Per milioni di cittadini – quindi non solo in Italia – i blog politici sono chiaramente diventati una fonte primaria di notizie e di opinioni, e un’alternativa a giornali e televisione.
Ma cosa c’è alla base di questo rapido aumento di lettori e di influenza?
Innanzi tutto, il fatto che i mezzi di comunicazione tradizionali hanno perduto parte del rispetto e della fiducia di cui un tempo godevano presso il pubblico.
I blog politici non offrono ai propri lettori solo opinioni, non solo un’area in cui discutere, ma anche scoop politici, spesso in modo tale da ingigantire la passività dei mezzi d’informazione tradizionali. In molte occasioni i blogger sono stati i primi a pubblicare notizie che altrimenti i lettori non avrebbero mai ricevuto.
Ormai sappiamo tutti – almeno si spera – come i maggiori quotidiani nazionali siano finanziati e quindi strumentalizzati dai partiti politici (i soldi alla fine li cacciano sempre i contribuenti). Un numero considerevole di italiani, ritiene che i media pecchino di tendenziosità e incompetenza.
La verità è che tanti non si fidano più di ciò che leggono sui giornali o vedono in televisione.

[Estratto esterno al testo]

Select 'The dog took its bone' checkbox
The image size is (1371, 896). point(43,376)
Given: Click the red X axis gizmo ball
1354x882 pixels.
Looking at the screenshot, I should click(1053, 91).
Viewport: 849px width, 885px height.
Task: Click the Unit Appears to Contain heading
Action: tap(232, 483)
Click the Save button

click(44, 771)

Ed è proprio in rivolta contro questo fenomeno che tanti blog politici sono venuti alla ribalta cominciando ad attirare vasti uditori.
In fondo il concetto stesso di obiettività, dopotutto, è solo un’invenzione dei media.
Alessandro Cosimetti




Tranne qualche raro caso (tra cui qualcuno che cerca di approfittarne per cercare voti facili dagli utenti di Internet) succede questo:
Politico: "Devo stare su Internet, apro un blog"
Il politico spende una barca di soldi per mettere su questo blog, scrive un post, forse due e poi il blog rimane lì. Non conosce Internet, non conosce come funziona e poi partorisce leggi tipo "Il bollino SIAE sui file video" o le leggi della Carlucci…
@Fabio, analisi perfetta. In realtà in Italia c'è un politico che sta dimostrando, insieme al suo staff, di utilizzare molto bene il Web 2.0
Non faccio nomi ma a buon intenditor, poche parole!
Ne approfitto per farti una domanda. Com'è la situazione politica-Web in Spagna?
@Alessandro Cosimetti, ho scritto "Tranne qualche raro caso" perché conosco quel politico, e devo dire che in effetti conosce bene la Rete. In Spagna la situazione purtroppo è come in Italia, anzi devo dire che mi sembra che il blog sia calato nella popolazione in percentuale minore che in Italia… anche se non ho dati alla mano ed è solo una mia impressione
@Fabio, ma parli del blog in generale o specificatamente in ambito politico?
Mi riferisco ai blog in generale.
@Fabio, una certa idea me la stavo facendo, perché tra tutti gli amici che ho in Spagna, nessuno di loro gestisce un blog.
Comunque tornando al discors dei blog, a Madrid dove vivi, ci sono un gruppo di ragazzi italiani che ne gestiscono uno, fatto molto bene:
http://www.italianiamadrid.it/
Li conoscevi?
@Alessandro Cosimetti, sì, conosco quel blog… fatto molto bene.